All that traveling has left me with a disparate group of friends strewn across the country. It cost me one marriage, and landed me a new wife – who happens to be a newspaper woman herself. It’s also given me life-long friends who have been through the daily wars that are daily deadlines.
There is a certain bond you get when you work in newsrooms with people from many political backgrounds, in far flung reaches of the country, with few similar sports rooting interests, and covering everything that is good and bad in this world.
I still talk to people to this day from each of my newspaper stops, no matter if I haven’t seen them in 15 years.
All of this is a roundabout way to get to the purpose of our trip to Newport, Oregon, recently.
When I found out Geoff Folsom was getting married at long last, it didn’t matter I hadn’t seen him since I had moved away from the Tri-Cities in May of 2014. We were going no doubt about it.
Geoff was hired at the Odessa American a few months after me. He worked as a news reporter and moonlighted on weekends as a sports reporter. During our weekly Fifth Quarter video parties, he was often the highlight, inventing songs and generally mocking the teams and towns he had just covered.

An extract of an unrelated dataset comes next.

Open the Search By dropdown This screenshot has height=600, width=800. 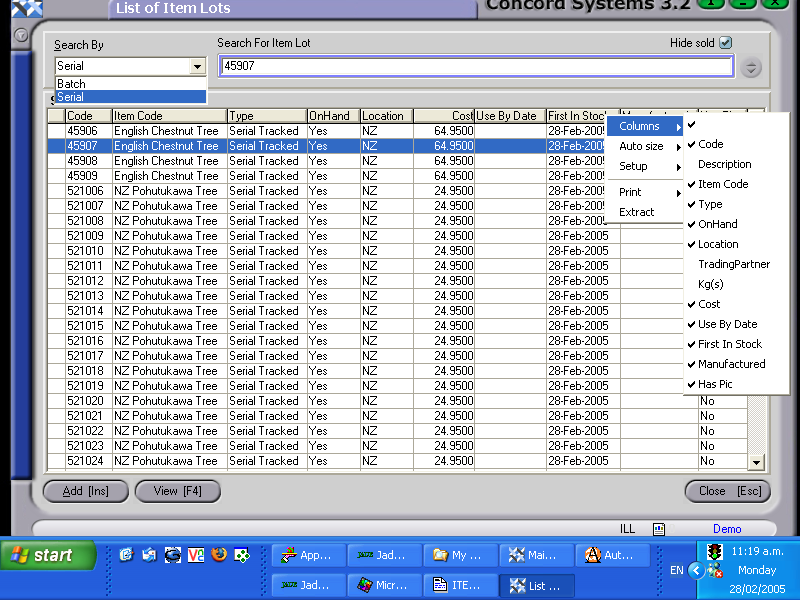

Eventually he worked alongside Veronica and they became good friends. After we all went our separate ways from Odessa – Geoff moved to Georgia – we reconnected at the Tri-City Herald.
Veronica likes to say she was the reason he got hired, as she gave a sterling reference. I like to take claim because I pushed and prodded management until they hired him.
So, in a way, we are both responsible for him meeting Maria and getting married. Ha.
Anyway, being present at their holy union was a treat.
Getting to sit at a table with Geoff, former co-worker Ben Maki, Veronica and I, reminiscing about our time in Odessa was just the cherry on top.